The day before we left for Alaska, I had an appointment in Ann Arbor to address the next steps in my heart arrhythmia journey. As many of you know, I had a subcutaneous ICD implanted in February, to protect my life if I suddenly went into cardiac arrest, since I am at a very high risk for it. Not only that, I had been wearing a LifeVest the past 9 months and trust me, it was time to get rid of that thing! The ICD is a better alternative and I am so thankful for it. It has never gone off, and we are going to keep it that way.
Then in May, I had ablations done, to try and zap the areas of my heart that were misfiring, electrically. Unfortunately, when I arrived and was hooked up to the monitors and machines, my heart showed very few PVCs or extra, irregular beats. They were able to zap some, but clearly not all. Thankfully, yes, I was thankful this happened, I had an episode where my heart went into a PVC surge and it was evident something was still wrong. They sent me home with a holter monitor and the results of that showed that my PVC burden is still indeed high. The first day it was 11% and the second day, it was over 16%. Anything above 10% is considered high. So to see the 16% come through was a bit alarming, especially since I was feeling the symptoms of them. PVCs in themselves aren’t necessarily dangerous, but it’s how they make you feel that can make all the difference and at times, the frequency of them.
So, we all were left to wonder, what’s the best solution? So 2 weeks ago, I went to U of M and it was decided that repeating the ablation procedure wouldn’t be of much benefit for me, so I would be put on another anti-arrhythmia medication called sotalol. It is a more common one to be on, but it does require you to be hospitalized for 4 days to be put on it. So on August 5, I will be admitted to the U of M Cardiovascular Center, to be monitored, as my body adjusts to this new med. It can have some crazy (yet rare) side effects and it takes a bit for your heart’s rhythm to get adjusted, which begs for the hospital stay. I am thankful to just be there and do it right, instead of going home and then having to be transferred back because my heart went into a dangerous rhythm.

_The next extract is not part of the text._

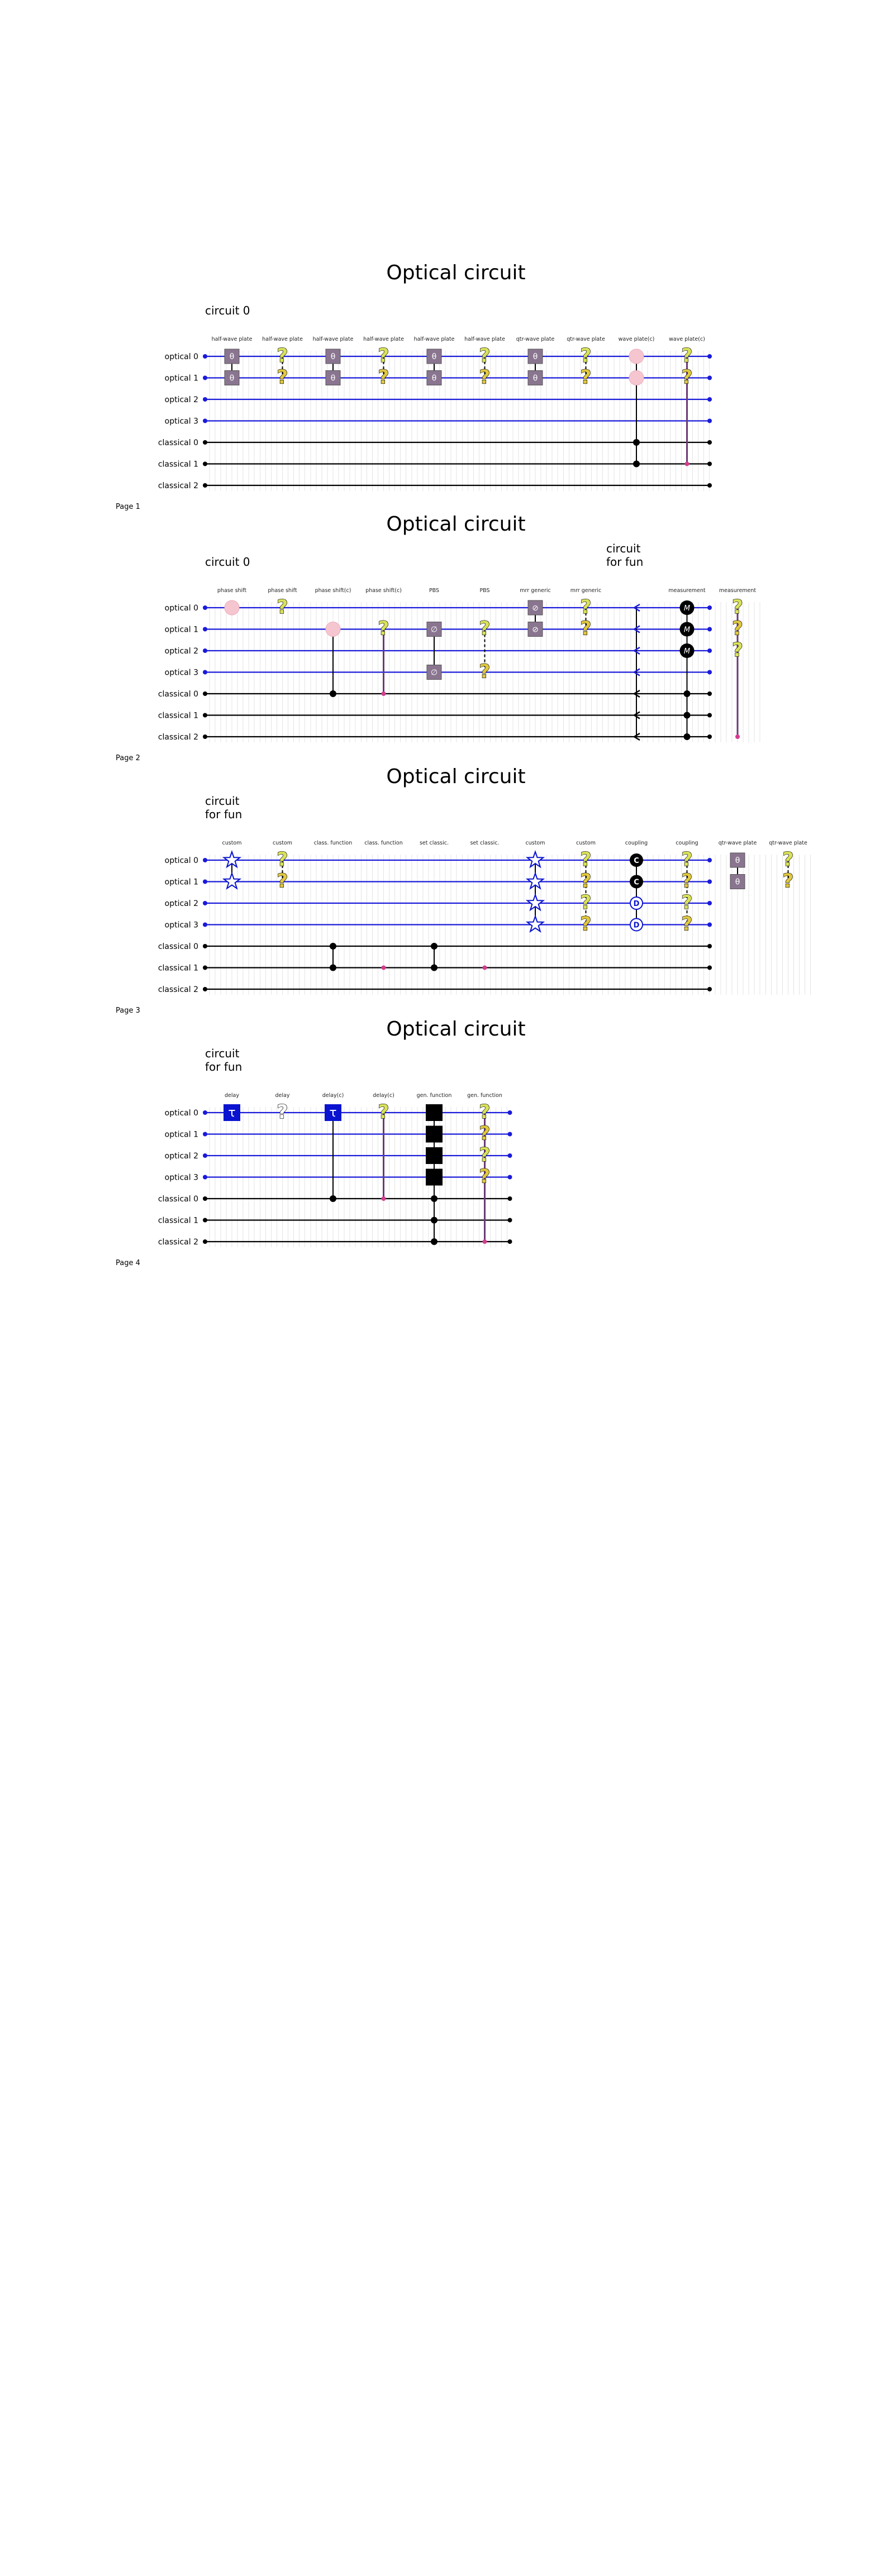  I want to click on gate-column-5: θθ, so click(434, 367).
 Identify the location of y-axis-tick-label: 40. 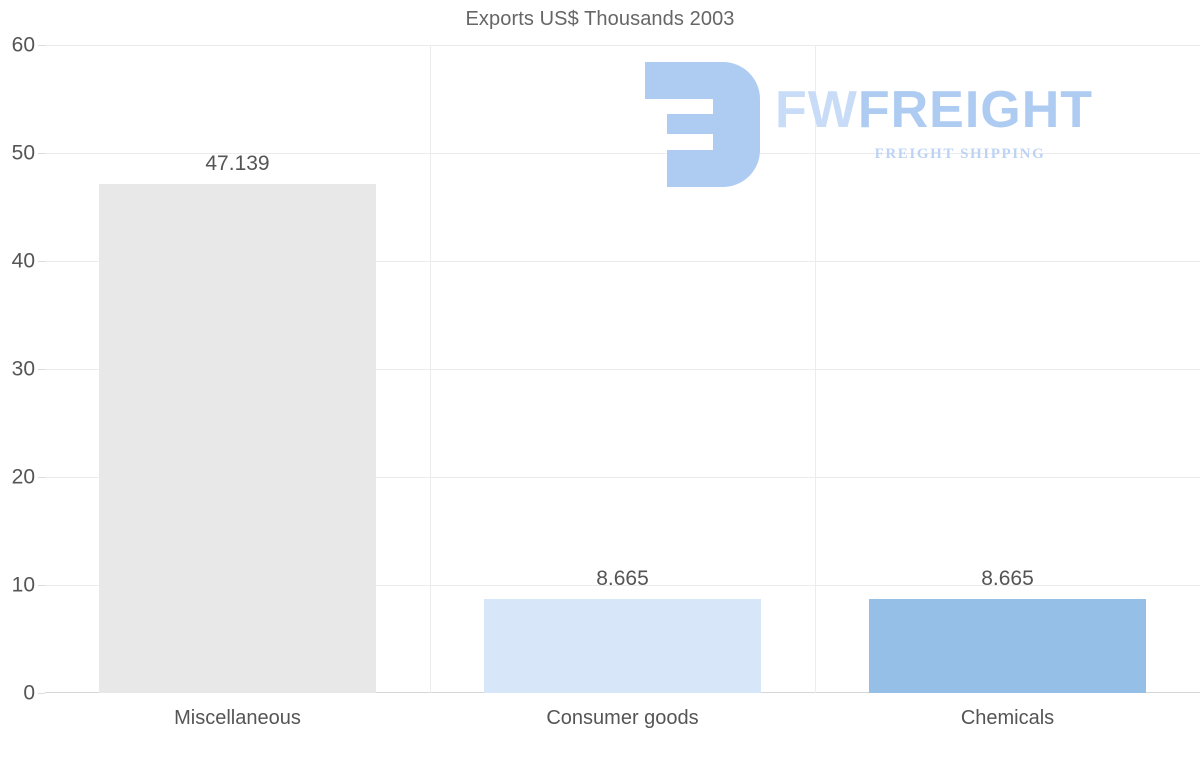
(23, 261).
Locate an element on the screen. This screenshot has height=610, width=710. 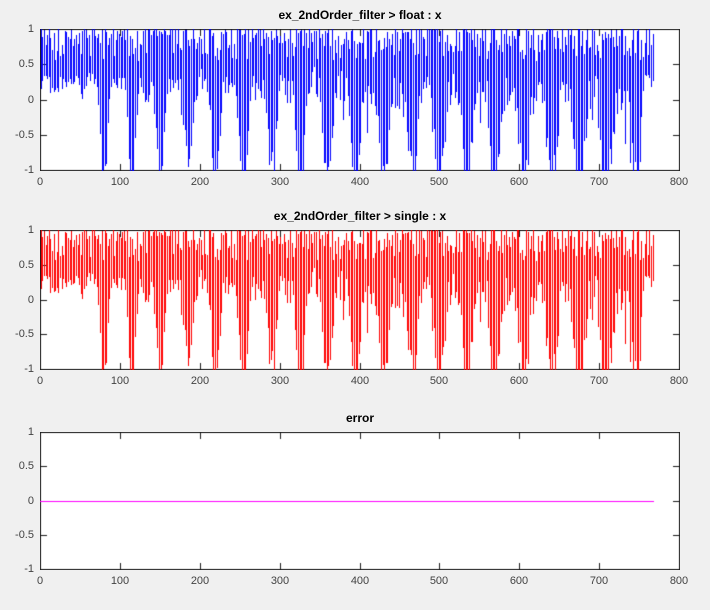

At this point, if I’m honest, I’m in the “whatever” stage. Not that I don’t care, but it has been such a long road it feels at times, that if medication is going to make me feel better, even though it’s a band-aid, I’ll take it. I just want to feel better. In the grand scheme I am doing okay, but I am limited. Summers with the heat and humidity aren’t easy, and that’s why I’m ready for a new med. Unfortunately, I am not sure what this means with regards to a heart transplant for me. It was mentioned at my last heart failure appointment that if the ablations didn’t work, they would have to revisit the idea of a transplant. But I’m not even going there. I can’t. And I won’t until I have to. My next step is to get my heart’s rhythm under control and that’s my next road. There might be a detour or other road ahead, but my faith tells me to take it one step at a time because God’s got the rest.
It’s not easy. Do I get frustrated? Absolutely. Dealing with advanced heart failure is something that continues to boggle my mind – never did I imagine this for my life. But God is using this to open my eyes in ways I couldn’t on my own. He is challenging me and my faith in ways I can only be thankful for, and He has shown me more of Himself in ways I can only give glory to Him alone for. I am who I am because of God’s grace and what He has allowed in my life. And I know you could say the same for your life too.
If you are curious about what sotalol is and what this med does, just type it into the Google machine and it’ll explain everything. I thought about attempting to do so here, but I would do it no justice. Check it out. One of the thousand things I’ve learned in all of this is that being your own patient advocate and educator can be just as important as taking their word for it! I am beyond blessed to have such an amazing team of doctors on my case that continues to befuddle us all. But learning what I can, also helps me prepare mentally, but also know what questions to ask. And as many of you know, I’m an open book! So if anyone ever has any questions, please send them my way!